Kvamme To AAAA: Marketers Need To 'Own The Conversation'

headshot of Mark KvammeIf Mark Kvamme were starting his former ad agency CKS Group today, what would he do? Bypass the traditional interruption model of advertising and focus on "owning the conversation" among consumers using digital tools to shape their own media interactions.

In remarks at the AAAA Digital Conference in New York on Wednesday, Kvamme urged audience members to "think about how brands and consumers are going to interact" in a world where people can get media where, how, and when they want.

Advertisers and agencies need to be especially mindful of what he called the under-30 "attention" generation weaned on blogs, Facebook, YouTube, and a host of Web applications turning the 30-second spot into an old media relic.

"The key thing here is how do we invite, ask, entertain and co-create?" said Kvamme, now a partner at Silicon Valley venture capital firm Sequoia Capital Partners. "If the consumer doesn't like what we're giving them, they'll click off immediately."

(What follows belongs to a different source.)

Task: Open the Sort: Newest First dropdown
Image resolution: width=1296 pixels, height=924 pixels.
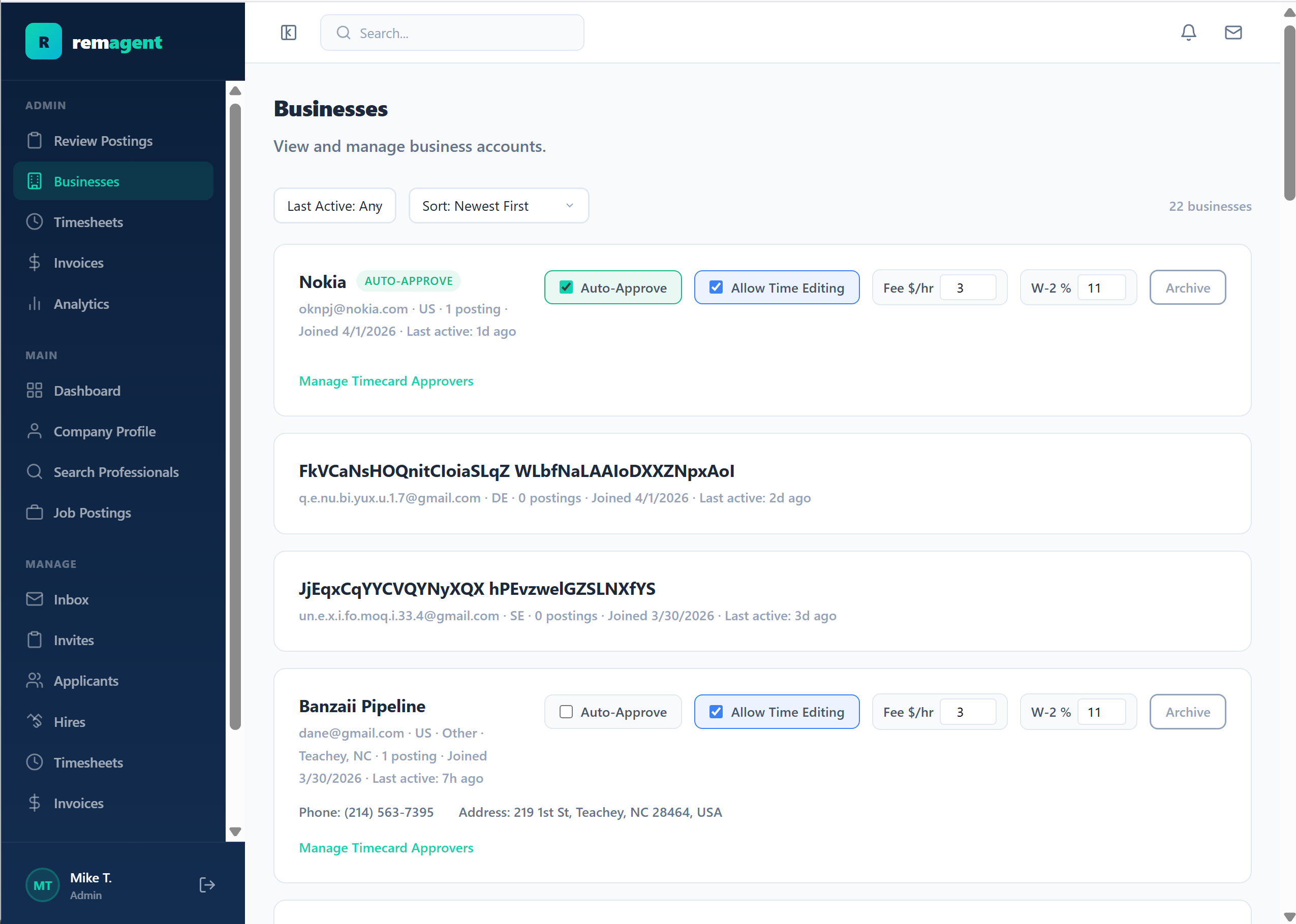Action: coord(498,205)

To that end, he stressed the importance of creating new ad units that blur the conventional boundaries between content and advertising. As a high-tech venture investor, Kvamme explained he has a front-row seat to glimpse some of the most promising digital media and ad concepts coming along.

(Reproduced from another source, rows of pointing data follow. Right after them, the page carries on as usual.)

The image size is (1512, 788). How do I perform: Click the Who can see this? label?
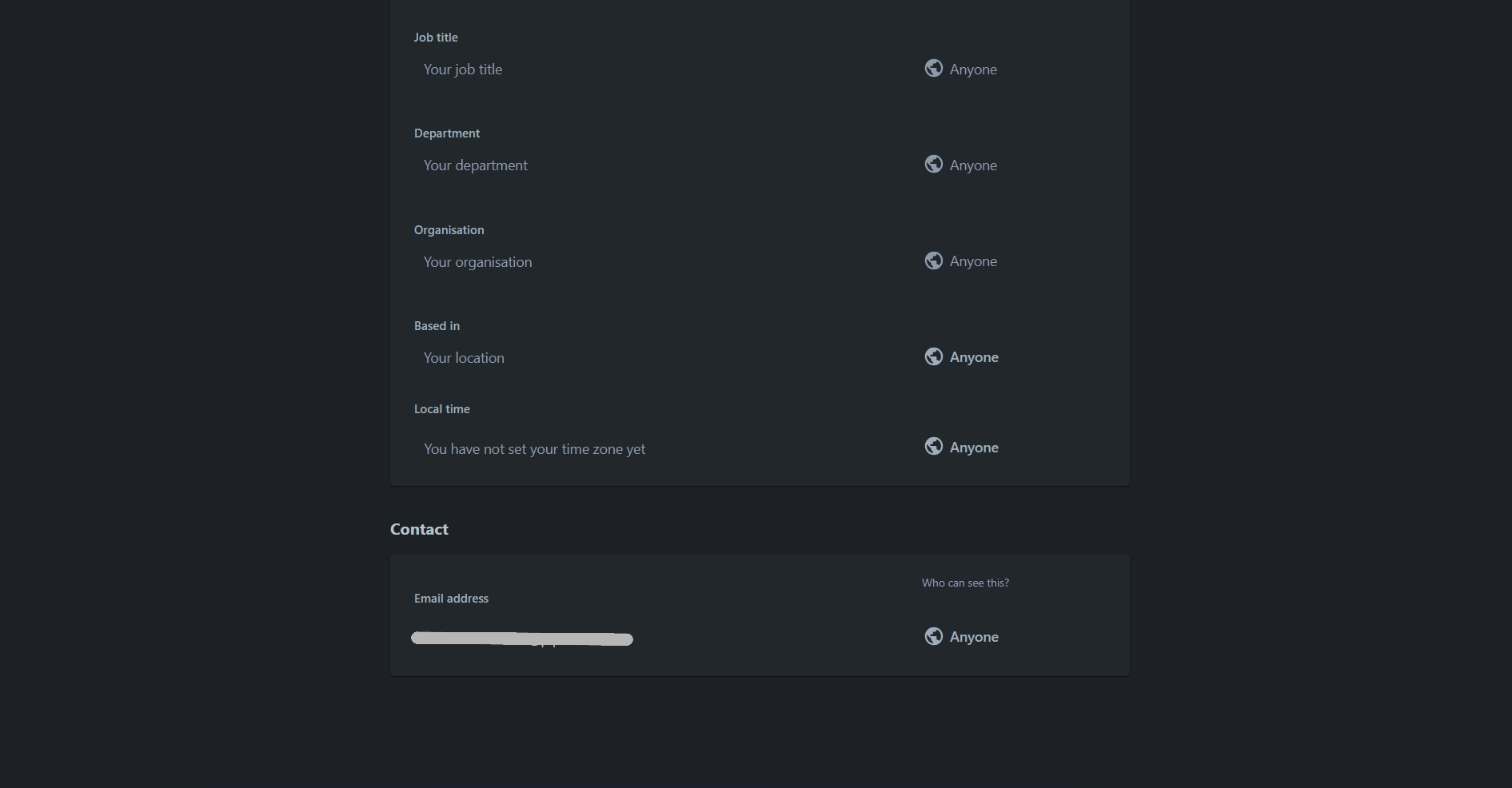pyautogui.click(x=965, y=583)
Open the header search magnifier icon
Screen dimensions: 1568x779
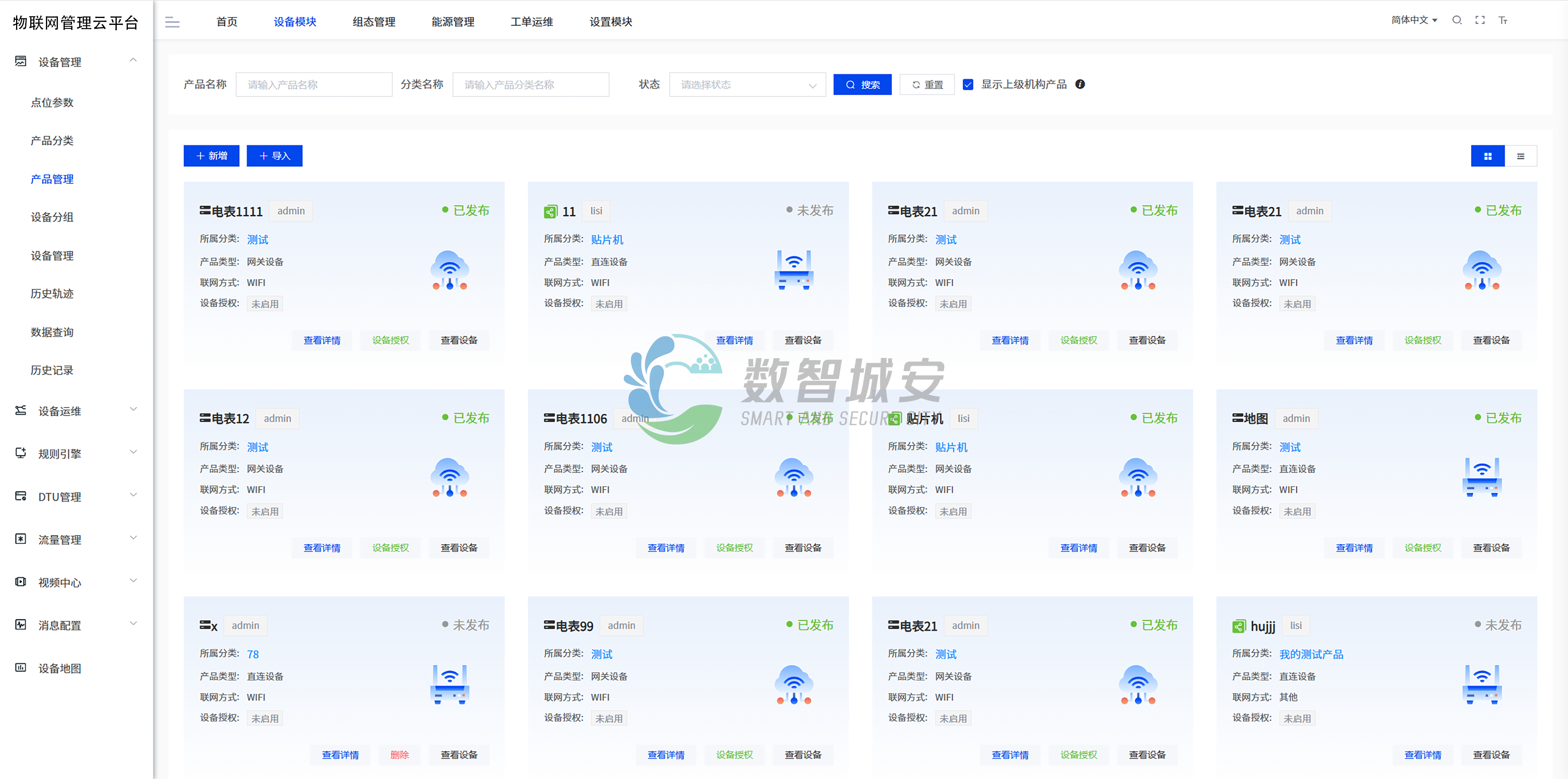coord(1457,20)
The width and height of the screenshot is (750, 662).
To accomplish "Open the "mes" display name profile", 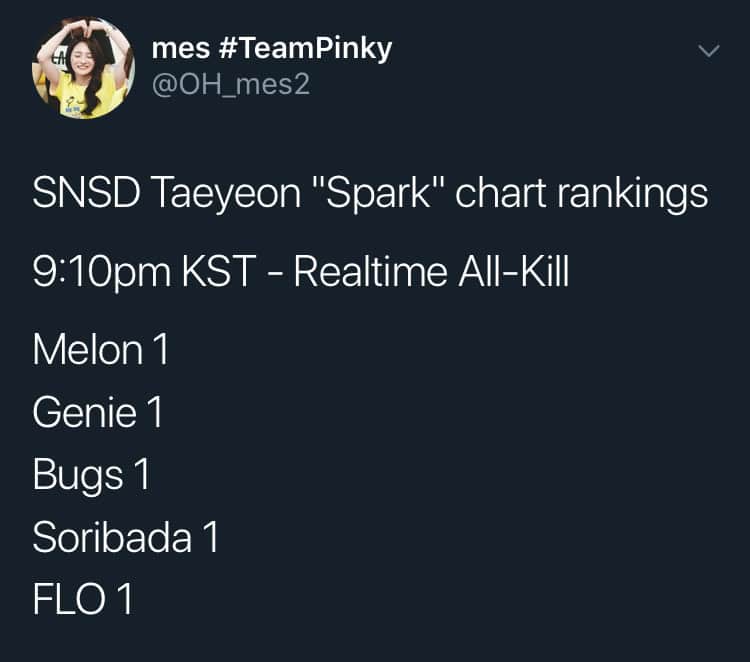I will [x=177, y=49].
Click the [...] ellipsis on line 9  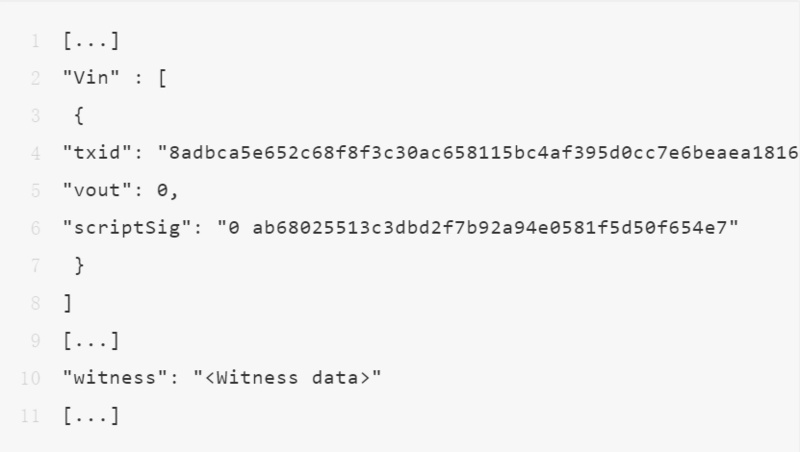[x=90, y=341]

Among innovative new ad formats, he pointed to the comedy video site Funny or Die, which lets visitors create their own movie trailer spoofs incorporating footage from new releases. (Kvamme's son, Michael, came up with the site's underlying concept for surfacing funny videos.)

Another Sequoia portfolio company, StarDoll, has made millions by selling "Playbrands," branded digital clothing and other items the site's tween and teen users can buy to outfit their virtual dolls, Kvamme said.

He also showed the potential for display advertising within search by demonstrating some of the capabilities of visual-oriented search startup Searchme. Looking up the HBO series "Entourage" on the site, he collected photos, a video clip, and a Wikipedia entry on the show, among other pieces of related content that could be stored for later viewing or shared with friends.

"This could put the creative back into search," said Kvamme. "(Text-based) search makes it really hard to be creative with 95 characters."

Kvamme added that he's especially interested in blogs, saying he gets most of his news from a half dozen or so mostly tech-focused blogs. "They allow consumers to interact with each other and people are getting audiences in some very interesting areas," he said. Finding ways to tap into highly targeted niche audiences online will be a key challenge for agencies and brands to tackle.

As an unlikely motocross enthusiast, Kvamme pointed out that he belongs to an online community dedicated to the subject.

A related morning panel at the AAAA Digital event at the TimesCenter auditorium looked at business models among digital agencies. Compensation was a central topic of discussion as agencies consider new ways of getting paid that reflect the newer types of interactive campaigns they are developing for clients.

While experimenting with new payment methods, including pay-for-performance arrangements, the executives gathered indicated that they are mostly sticking with traditional approaches to agency compensation to keep things simple.

Matt Anthony, CEO of WPP-owned VML, said the firm works mostly on a retainer basis across its creative, technology and media buying and planning operations. Likewise, Winston Binch, vice president, integrated head of interactive production at Crispin Porter + Bogusky, said the agency typically charges an upfront fee for oversight of a campaign across media, but charges separately on an estimated basis for various production elements.

"That way we can adjust ideas and thinking quickly," Binch said. He noted that Crispin Porter had taken equity stakes in clients in lieu of standard fees in some instances in the past, but found the approach too risky.

Joe Celia, chairman and CEO of G2 Worldwide, also suggested that performance-based payment methods tied to digital campaign metrics can erode the perception that agencies have valuable services to offer. By reducing the differences among them to price, agencies risk becoming commoditized. "Our focus is on how to maintain the value perception for clients so they're willing to pay," Celia said.

The panelists also expressed skepticism about outsourcing production work to reduce costs. While VML has outsourced some technology chores to India and other regions outside the U.S., the savings isn't always worth the loss of control and oversight, according to Anthony. "Clients are paying us to deliver on our ideas and the execution is ultimately what the customer sees," he said. "You still need project management and relationship people to make sure those things happen."

In that vein, Binch pointed out that in two-and-a-half years Crispin Porter has gone from sending out 90% of its production work to handling half of it in-house. "This allows us to get technology at the front of our conversations," Binch said. "You have to have technologists in your own conversations--they have to be leading, even in the creative department."